Go through the records and show each line where the word "below" occurs.

═══

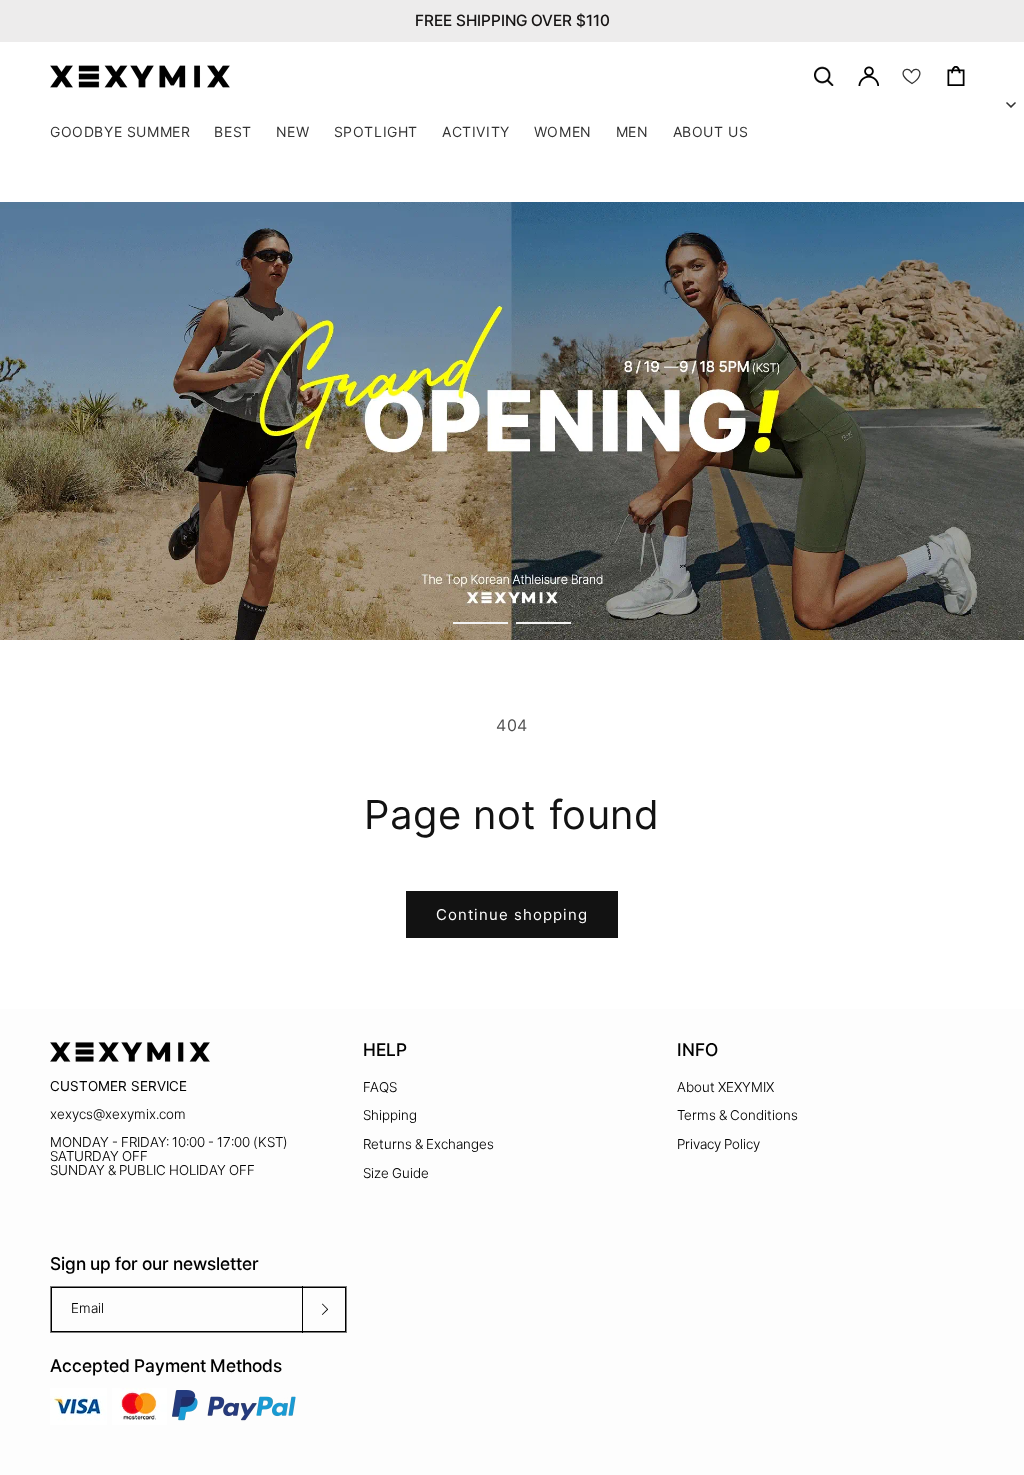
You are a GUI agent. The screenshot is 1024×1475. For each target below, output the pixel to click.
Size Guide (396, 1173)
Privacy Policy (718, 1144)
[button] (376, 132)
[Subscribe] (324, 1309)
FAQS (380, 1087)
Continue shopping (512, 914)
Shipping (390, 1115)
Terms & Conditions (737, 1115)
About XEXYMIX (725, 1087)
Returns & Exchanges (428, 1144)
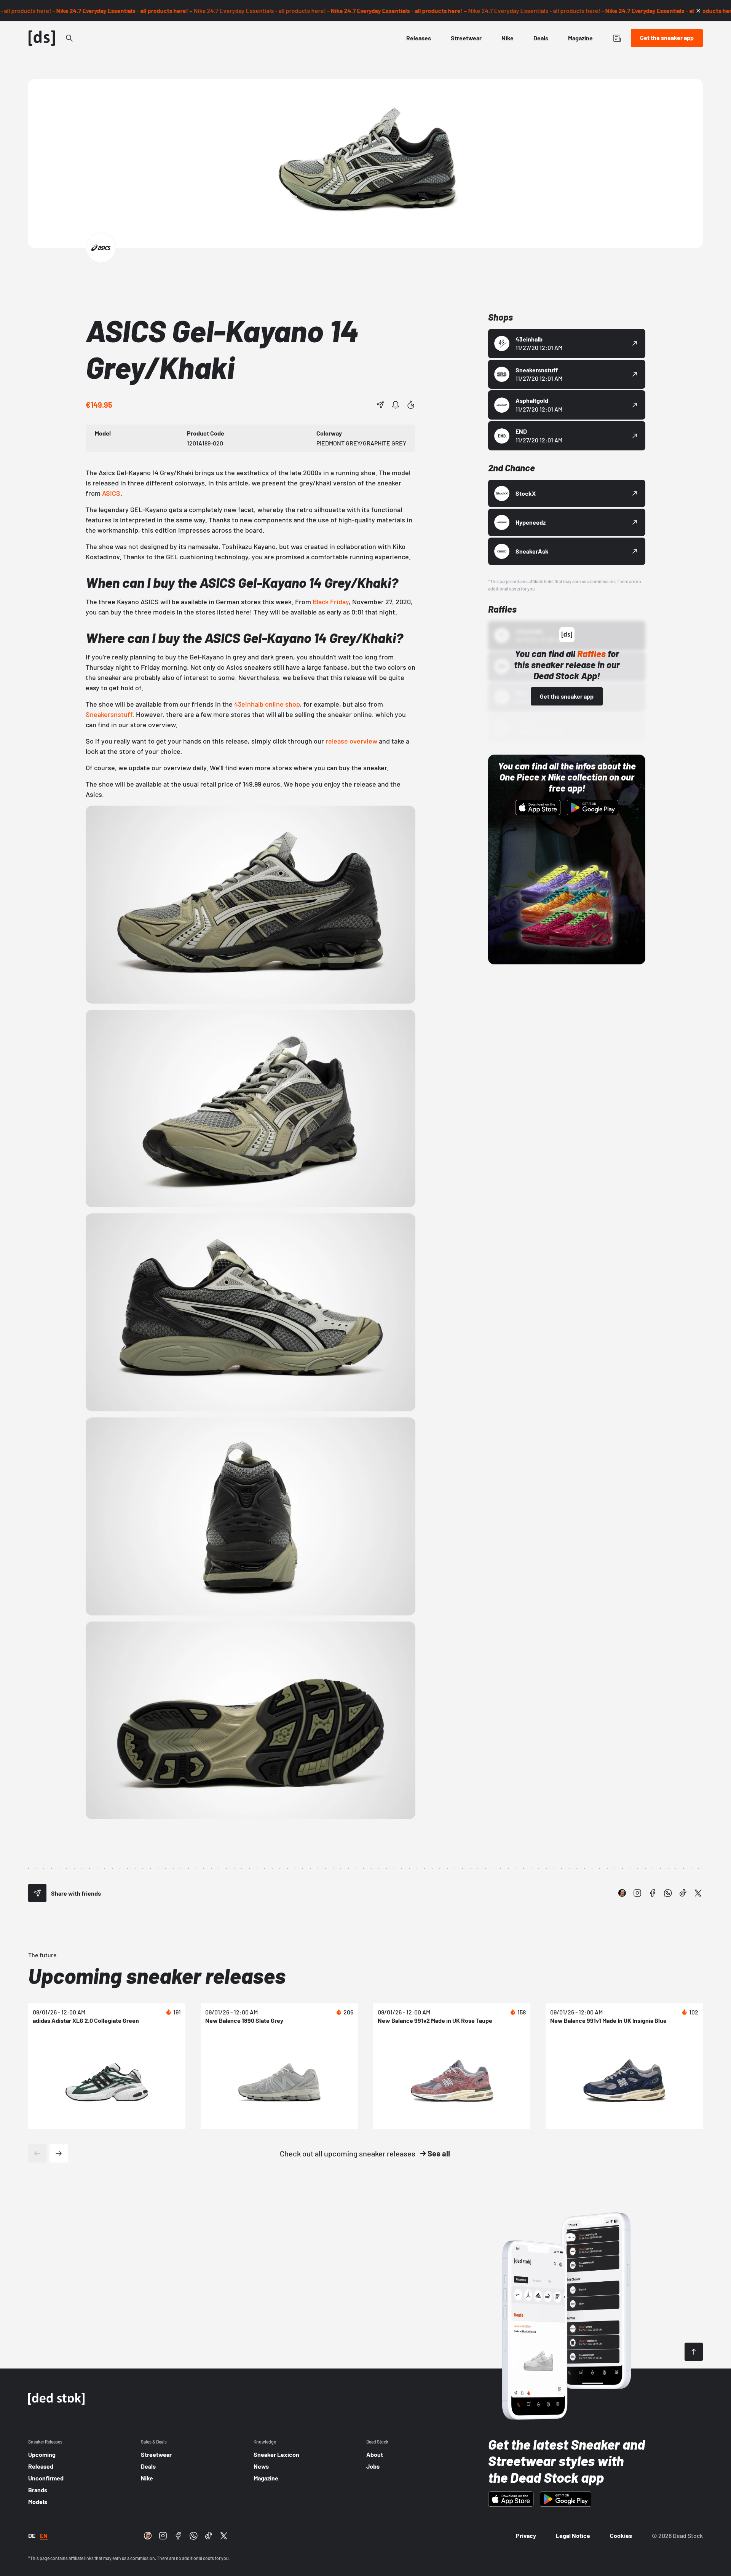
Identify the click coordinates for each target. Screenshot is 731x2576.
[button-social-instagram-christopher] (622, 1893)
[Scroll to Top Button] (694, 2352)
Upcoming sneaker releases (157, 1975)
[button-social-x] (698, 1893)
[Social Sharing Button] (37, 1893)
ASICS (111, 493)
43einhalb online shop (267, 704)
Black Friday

═══

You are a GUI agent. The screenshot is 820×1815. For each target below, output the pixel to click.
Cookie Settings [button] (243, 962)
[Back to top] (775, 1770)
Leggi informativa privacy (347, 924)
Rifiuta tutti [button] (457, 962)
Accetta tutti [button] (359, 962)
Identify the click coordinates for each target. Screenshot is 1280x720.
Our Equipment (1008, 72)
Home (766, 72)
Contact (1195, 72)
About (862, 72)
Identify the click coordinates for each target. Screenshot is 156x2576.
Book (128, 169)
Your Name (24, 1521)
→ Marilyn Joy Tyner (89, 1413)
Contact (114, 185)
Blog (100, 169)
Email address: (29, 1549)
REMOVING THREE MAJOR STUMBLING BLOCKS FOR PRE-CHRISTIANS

═══

- [SOLUTION]:
You are a GUI agent. The screenshot is 1024×1475. For each target below, output the pixel to click.
You are a GUI agent. The screenshot is 820×1815. For each target below, output the pixel to click.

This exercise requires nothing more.